As for the frightening acceleration in the warming in the past three months, that has no precedent in any El Nino year, or indeed in any previous year. It could be some random short-term fluctuation in average global temperature, but coming on top of the record warming of 2014 and 2015, it feels a lot more like part of a trend.
Could this be non-linear change, an abrupt and irreversible change in the climate? Yes. And if it is, how far will it go before it stabilises again at some higher average global temperature? Nobody knows.

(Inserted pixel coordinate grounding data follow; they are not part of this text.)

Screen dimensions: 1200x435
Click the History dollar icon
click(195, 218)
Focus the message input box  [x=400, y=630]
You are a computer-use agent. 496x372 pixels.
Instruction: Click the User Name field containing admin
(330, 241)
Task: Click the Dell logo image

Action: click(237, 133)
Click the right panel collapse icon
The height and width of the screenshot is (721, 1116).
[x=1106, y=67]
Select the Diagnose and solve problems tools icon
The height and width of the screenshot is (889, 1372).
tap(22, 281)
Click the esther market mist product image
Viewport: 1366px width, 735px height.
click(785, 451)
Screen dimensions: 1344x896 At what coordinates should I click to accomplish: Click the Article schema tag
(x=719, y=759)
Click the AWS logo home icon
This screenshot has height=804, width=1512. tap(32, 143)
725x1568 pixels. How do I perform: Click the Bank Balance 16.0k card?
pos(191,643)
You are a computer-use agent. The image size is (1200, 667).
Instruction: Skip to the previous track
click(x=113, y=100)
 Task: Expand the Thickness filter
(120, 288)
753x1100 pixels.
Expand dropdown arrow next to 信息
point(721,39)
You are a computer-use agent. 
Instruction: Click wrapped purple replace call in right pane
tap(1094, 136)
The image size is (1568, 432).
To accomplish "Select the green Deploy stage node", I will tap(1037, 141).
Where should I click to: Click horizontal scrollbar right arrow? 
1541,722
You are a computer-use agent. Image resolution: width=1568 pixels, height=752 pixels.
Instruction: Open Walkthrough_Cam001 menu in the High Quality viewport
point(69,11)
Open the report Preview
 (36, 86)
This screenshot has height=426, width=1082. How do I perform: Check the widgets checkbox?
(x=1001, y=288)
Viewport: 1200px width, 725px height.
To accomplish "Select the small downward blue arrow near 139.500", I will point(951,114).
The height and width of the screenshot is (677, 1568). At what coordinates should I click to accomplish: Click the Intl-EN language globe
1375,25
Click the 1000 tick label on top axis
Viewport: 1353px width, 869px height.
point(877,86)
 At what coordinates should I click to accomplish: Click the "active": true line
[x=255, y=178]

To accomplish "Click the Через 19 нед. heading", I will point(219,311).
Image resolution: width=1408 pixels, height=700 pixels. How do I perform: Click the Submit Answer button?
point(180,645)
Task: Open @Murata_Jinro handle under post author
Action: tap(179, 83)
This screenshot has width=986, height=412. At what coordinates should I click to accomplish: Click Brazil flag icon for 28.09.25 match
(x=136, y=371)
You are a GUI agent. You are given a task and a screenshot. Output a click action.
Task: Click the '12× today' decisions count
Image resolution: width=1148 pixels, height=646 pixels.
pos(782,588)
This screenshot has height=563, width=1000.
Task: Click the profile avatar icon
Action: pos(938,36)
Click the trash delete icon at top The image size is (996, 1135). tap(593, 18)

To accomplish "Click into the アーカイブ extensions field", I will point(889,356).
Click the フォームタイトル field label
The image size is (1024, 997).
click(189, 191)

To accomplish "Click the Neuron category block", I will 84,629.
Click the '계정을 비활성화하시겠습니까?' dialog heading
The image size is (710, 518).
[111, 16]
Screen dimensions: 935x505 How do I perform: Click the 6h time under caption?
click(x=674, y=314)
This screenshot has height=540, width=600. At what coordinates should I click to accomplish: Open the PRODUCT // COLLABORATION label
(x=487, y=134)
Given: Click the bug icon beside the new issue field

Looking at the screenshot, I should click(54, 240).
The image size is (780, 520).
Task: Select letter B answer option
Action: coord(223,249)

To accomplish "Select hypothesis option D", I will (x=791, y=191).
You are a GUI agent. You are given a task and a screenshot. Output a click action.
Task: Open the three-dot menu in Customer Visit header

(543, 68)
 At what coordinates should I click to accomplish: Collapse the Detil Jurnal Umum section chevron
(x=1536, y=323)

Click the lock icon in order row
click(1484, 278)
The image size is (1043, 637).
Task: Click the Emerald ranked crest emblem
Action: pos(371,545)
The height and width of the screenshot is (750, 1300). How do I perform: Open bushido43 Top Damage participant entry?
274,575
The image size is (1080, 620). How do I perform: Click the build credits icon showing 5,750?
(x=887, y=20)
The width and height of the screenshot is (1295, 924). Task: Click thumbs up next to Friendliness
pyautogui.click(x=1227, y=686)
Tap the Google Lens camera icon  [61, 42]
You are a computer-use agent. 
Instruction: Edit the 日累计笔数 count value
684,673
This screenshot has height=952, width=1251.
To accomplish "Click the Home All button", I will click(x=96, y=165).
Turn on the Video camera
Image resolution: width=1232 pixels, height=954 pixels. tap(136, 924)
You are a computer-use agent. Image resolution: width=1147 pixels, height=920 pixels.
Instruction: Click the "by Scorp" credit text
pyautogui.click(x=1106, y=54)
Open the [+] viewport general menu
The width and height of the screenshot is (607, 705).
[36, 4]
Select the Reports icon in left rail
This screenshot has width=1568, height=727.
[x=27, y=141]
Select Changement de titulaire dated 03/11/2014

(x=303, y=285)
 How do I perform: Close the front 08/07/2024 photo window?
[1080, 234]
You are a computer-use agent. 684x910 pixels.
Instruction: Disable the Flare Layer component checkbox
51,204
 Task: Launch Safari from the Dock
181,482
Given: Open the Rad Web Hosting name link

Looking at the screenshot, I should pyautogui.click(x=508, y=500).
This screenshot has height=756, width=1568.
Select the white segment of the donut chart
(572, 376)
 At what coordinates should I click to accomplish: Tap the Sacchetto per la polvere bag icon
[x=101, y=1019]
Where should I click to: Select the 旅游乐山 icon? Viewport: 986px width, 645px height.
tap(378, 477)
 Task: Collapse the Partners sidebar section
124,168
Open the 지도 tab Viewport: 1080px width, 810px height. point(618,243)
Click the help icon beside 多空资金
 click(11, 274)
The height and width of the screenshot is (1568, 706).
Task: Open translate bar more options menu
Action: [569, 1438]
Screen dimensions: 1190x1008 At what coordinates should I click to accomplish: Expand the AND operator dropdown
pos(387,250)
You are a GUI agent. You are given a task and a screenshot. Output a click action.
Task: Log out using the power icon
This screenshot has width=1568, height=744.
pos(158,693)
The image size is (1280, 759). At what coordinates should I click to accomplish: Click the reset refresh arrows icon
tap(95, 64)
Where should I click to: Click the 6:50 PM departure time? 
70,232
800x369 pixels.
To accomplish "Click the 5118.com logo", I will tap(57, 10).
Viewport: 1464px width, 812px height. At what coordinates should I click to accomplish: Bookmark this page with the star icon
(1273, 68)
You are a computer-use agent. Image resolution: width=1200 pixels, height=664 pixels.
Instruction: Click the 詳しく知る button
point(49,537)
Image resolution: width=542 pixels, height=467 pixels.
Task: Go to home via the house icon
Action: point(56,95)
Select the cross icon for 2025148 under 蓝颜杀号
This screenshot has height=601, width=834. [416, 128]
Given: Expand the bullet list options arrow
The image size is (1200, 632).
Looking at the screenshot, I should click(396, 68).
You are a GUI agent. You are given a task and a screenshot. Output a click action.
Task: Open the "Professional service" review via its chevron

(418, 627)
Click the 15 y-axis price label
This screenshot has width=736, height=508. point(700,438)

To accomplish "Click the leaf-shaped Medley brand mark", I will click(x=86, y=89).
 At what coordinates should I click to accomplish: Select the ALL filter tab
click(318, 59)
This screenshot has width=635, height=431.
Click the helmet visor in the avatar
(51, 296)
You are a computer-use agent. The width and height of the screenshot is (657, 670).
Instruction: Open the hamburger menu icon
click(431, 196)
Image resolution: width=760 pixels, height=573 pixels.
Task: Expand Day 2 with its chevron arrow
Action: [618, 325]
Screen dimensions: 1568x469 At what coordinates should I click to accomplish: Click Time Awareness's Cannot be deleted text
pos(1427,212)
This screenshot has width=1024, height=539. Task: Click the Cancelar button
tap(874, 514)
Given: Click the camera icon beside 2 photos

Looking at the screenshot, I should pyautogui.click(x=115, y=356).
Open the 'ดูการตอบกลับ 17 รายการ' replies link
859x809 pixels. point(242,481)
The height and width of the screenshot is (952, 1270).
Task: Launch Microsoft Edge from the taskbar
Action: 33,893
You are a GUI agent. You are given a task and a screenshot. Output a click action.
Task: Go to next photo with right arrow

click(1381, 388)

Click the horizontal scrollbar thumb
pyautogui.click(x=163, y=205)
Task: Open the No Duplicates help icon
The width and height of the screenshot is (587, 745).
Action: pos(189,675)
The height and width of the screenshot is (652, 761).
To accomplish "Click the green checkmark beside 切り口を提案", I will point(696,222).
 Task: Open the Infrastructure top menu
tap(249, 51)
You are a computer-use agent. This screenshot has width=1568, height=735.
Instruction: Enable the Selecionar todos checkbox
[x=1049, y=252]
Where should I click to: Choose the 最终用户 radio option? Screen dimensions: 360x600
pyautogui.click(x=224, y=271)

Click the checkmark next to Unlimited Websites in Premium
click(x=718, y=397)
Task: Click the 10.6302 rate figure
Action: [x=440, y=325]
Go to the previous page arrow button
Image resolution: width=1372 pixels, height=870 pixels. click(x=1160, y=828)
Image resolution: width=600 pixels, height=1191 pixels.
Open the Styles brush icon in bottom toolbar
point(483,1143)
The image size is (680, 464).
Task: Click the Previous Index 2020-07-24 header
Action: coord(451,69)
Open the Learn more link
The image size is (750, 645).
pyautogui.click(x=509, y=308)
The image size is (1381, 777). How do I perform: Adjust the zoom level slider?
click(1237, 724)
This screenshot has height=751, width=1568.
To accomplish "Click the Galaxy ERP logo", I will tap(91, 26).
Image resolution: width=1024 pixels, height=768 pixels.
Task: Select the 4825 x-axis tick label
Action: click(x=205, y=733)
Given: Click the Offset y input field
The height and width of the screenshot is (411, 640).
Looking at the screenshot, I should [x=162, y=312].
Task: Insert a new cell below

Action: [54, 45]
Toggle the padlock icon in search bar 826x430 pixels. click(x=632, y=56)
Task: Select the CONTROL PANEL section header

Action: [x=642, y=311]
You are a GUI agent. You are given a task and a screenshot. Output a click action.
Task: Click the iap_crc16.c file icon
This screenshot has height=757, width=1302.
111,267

Last year, the average global temperature reached one full degree Celsius higher than the pre-industrial average. That is halfway to the plus-two degree level which all the world's governments have agreed we must never exceed, but at least we got to plus-one slowly, over a period of two centuries.
The plus-two threshold matters because, at that point, the warming we have already caused will trigger natural feedbacks that we cannot control: the loss of the Arctic sea-ice, the melting of the permafrost, and immense releases of carbon dioxide from the warming oceans.
After plus-two, we will no longer be able to stop the warming by ending our own greenhouse gas emissions.
Even at the global climate summit in Paris last December, there was still hope that we might avoid triggering the feedbacks, because the historic rate of warming would still give us about 25 years to work on cutting our emissions before we reach plus-two.
But if the current non-linear surge in warming persists, we could have covered half the remaining distance and reached plus 1.5 degrees by the end of this year.
Obviously, most scientists will not go this far in public, but they are very worried. As Stefan Rahmstorf of the Potsdam Institute of Climate Impact Research told The Guardian recently: ‘‘We are in a kind of climate emergency now.''
I'm not a scientist, but 10 years ago I spent almost a year interviewing almost all the world's leading climate scientists for a book I was writing. I learned that all our calculations for dealing with climate change could suddenly be swept aside by a non-linear event - and this could be it.
●Gwynne Dyer is an independent London journalist.